By the inductive hypothesis we know \(G'\) has a spanning tree, \(T'\).

When we add \(v\) back to \(G'\) it must have at least one edge, since \(G\) is connected, between \(v\) and a node in \(T'\).

This makes \(v\) a leaf of a new spanning tree, \(T\). This proves \(P(n+1)\) and so the theorem is true. \(\blacksquare\)

Problem 5

Introduction

The adjacency matrix of a graph is given below.

\[\begin{split}\left\lbrack \begin{matrix} 0 & 1 & 1 & 1 & 0 & 1 \\ 1 & 0 & 0 & 1 & 1 & 1 \\ 1 & 0 & 0 & 1 & 1 & 1 \\ 1 & 1 & 1 & 0 & 1 & 0 \\ 0 & 1 & 1 & 1 & 0 & 1 \\ 1 & 1 & 1 & 0 & 1 & 0 \end{matrix} \right\rbrack\end{split}\]

a)

Question

Draw the graph defined by this adjacency matrix. Label the vertices of your graph \(1, 2, \dots , 6\) so that vertex i corresponds to row and column i of the matrix.

Given the above labelling of verices;

graph adjacency {
1 -- 2
1 -- 3
1 -- 4
1 -- 6

2 -- 4
2 -- 5
2 -- 6

3 -- 4
3 -- 5
3 -- 6

4 -- 5

5 -- 6
}

b)

Question

In a graph, we define the distance between to vertices to be the length of the shortest path between them. We define the diameter of a graph to be the largest distance between any two nodes. What is the diameter of this graph? Explain why

The diameter of this graph is 2.

It cannot be shorter than 2 because the following edges do not exist, \(\{1, 5\}, \{2, 3\}, \{4, 6\}\), so there must be a path of at least 2 to connect these nodes.

It cannot be longer than 2 because every node has a degree of 4, so including the node itself that makes 5 nodes. There are only 6 nodes in the graph, so for any given node, the only possible longer path is to the \(6^{th}\) node, which would be of length 2.

c)

Question

Find a cycle in this graph of maximum length and explain why it has maximum length.

A cycle of maximum length is : math:1, 6, 5, 3, 4, 2, 1 which has a length of 6. It is maximum length because it contains every node in the graph, so it cannot possibly be longer. Since it traverses every node in the graph, this is also called a hamiltonian cycle.

d)

Question

Give a coloring of the vertices that uses the minimum number of colors. Prove that this a minimum coloring.

graph colouring {
1, 5[color=indianred style=filled]
2[color=lightblue style=filled]
3[color=palegreen style=filled]
4, 6[color=peachpuff style=filled]

1 -- 2
1 -- 3
1 -- 4
1 -- 6

2 -- 4
2 -- 5
2 -- 6

3 -- 4
3 -- 5
3 -- 6

4 -- 5

5 -- 6
}

4 is the minimum number of colours because every node has a degree of 4.

Problem 6

Introduction

Let G be a graph. In this problem we show every vertex of odd degree is connected to at least one other vertex of odd degree in G.

a)

Question

Let v be an odd degree node. Consider the longest walk starting at v that does not repeat any edges (though it may omit some). Let w be the final node of that walk. Show that \(w \ne v\).

Suppose we choose any node, \(x\), along the path of \((v— \dots —x— \dots —v)\), where \(x \ne v\). The node x may be crossed any number of times, but each time it does so, there is an edge going in to the node, and an edge leading out of the node, meaning the number of edges is even.

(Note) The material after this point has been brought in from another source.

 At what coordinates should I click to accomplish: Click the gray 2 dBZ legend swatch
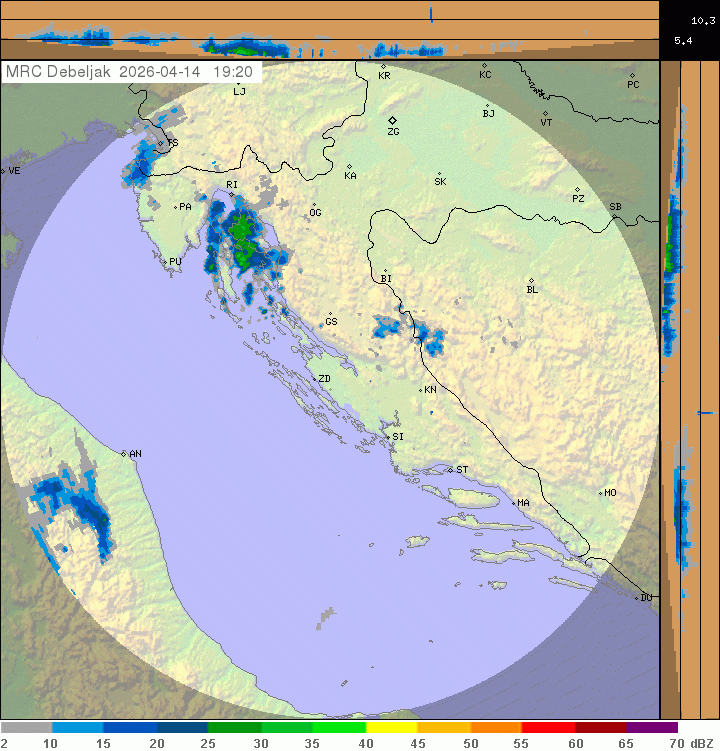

With this principle we know for any node starting a cycle, e.g. \((x— \dots —x)\), the degree of that node is even.

By our criteria, \(v\) is an odd degree node so cannot end the walk where we started, because that would make \(v\) have even degree, so \(w\) cannot be \(v\)

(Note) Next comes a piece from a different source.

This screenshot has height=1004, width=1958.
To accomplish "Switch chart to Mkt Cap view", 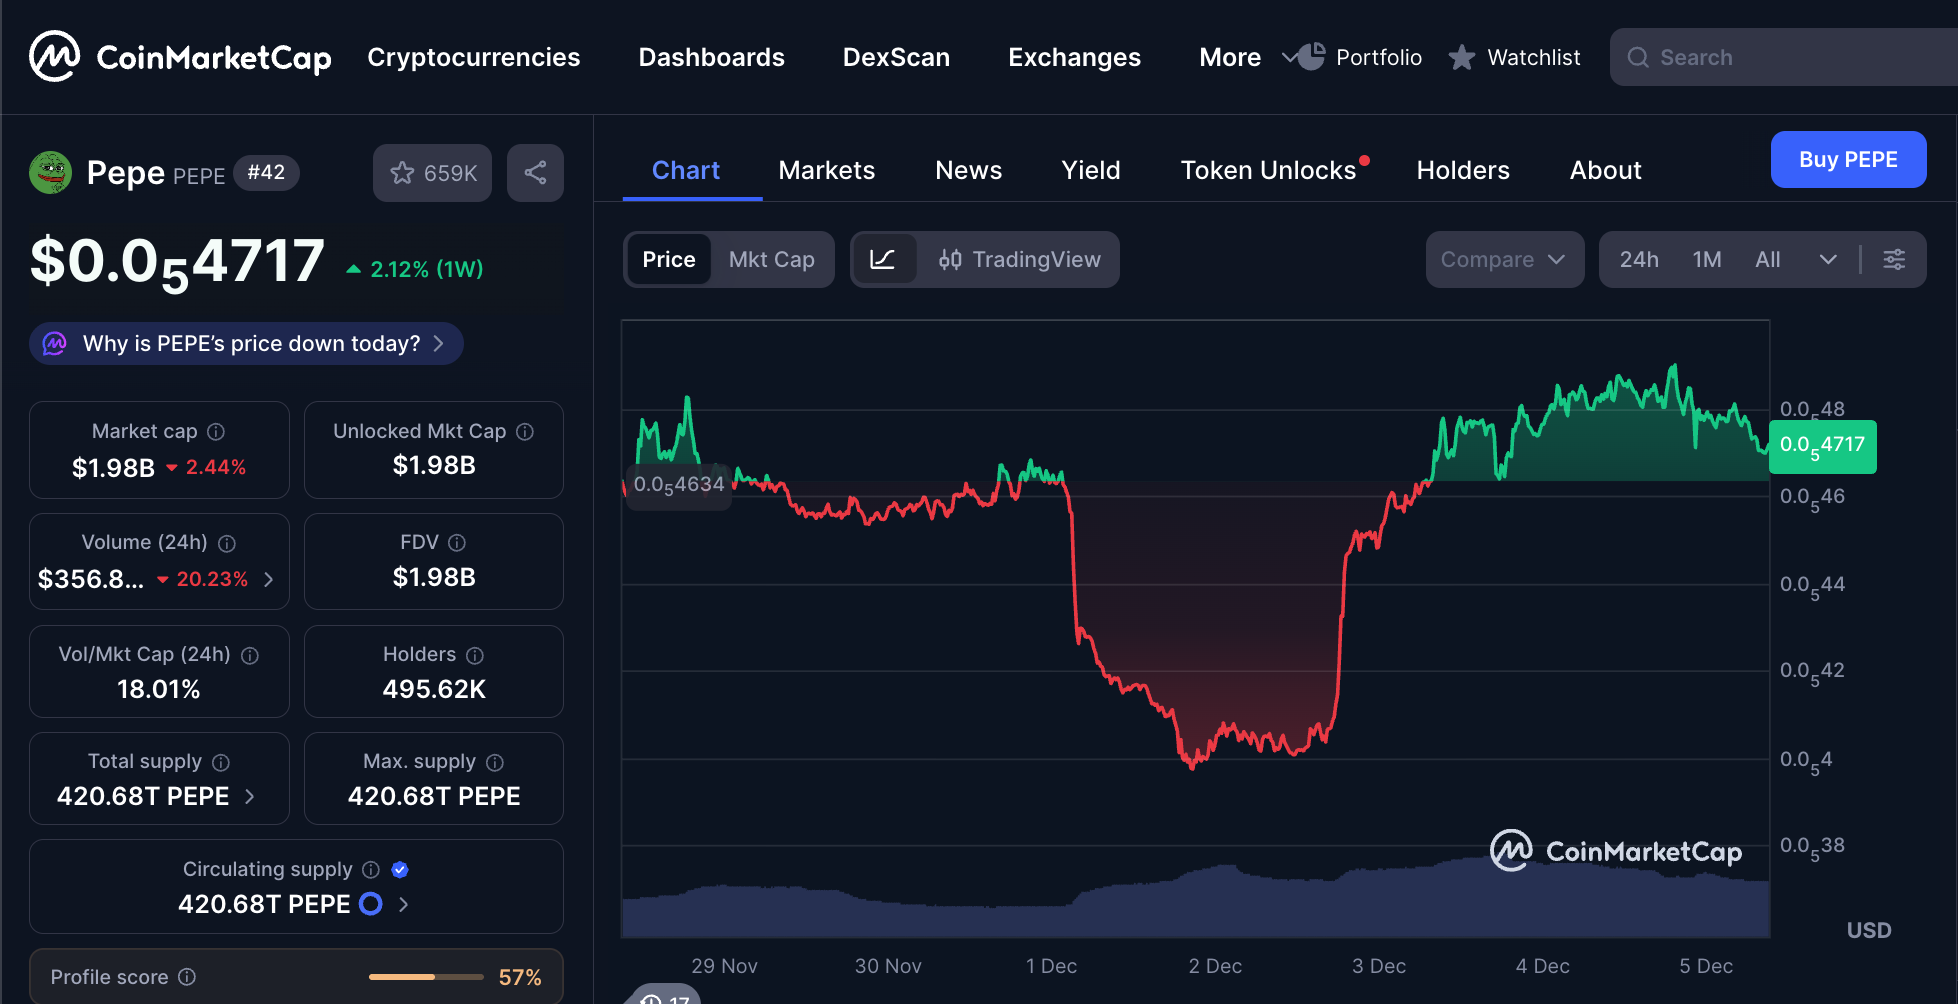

However, suppose there is another edge leading out of \(v\) to give it even degree that we haven’t crossed yet. But then, that contradicts our assumption that this is the longest walk, because there would be another edge to cross, making the walk longer. So the hypothesis still stands.

b)

Question

Show that w must also have odd degree

Similar to the last part of the previous question, suppose we arrive at \(w\) at the end of the longest walk. We may have crossed \(w\) any number of times already, across a multiple of 2 edges, But suppose we arrive at the end of the longest walk and there is another edge leading out that we haven’t crossed yet.

But then that contradicts the assumption that this is the longest walk, because we could travel along that edge to the node it is connected to. So \(w\) must have odd degree.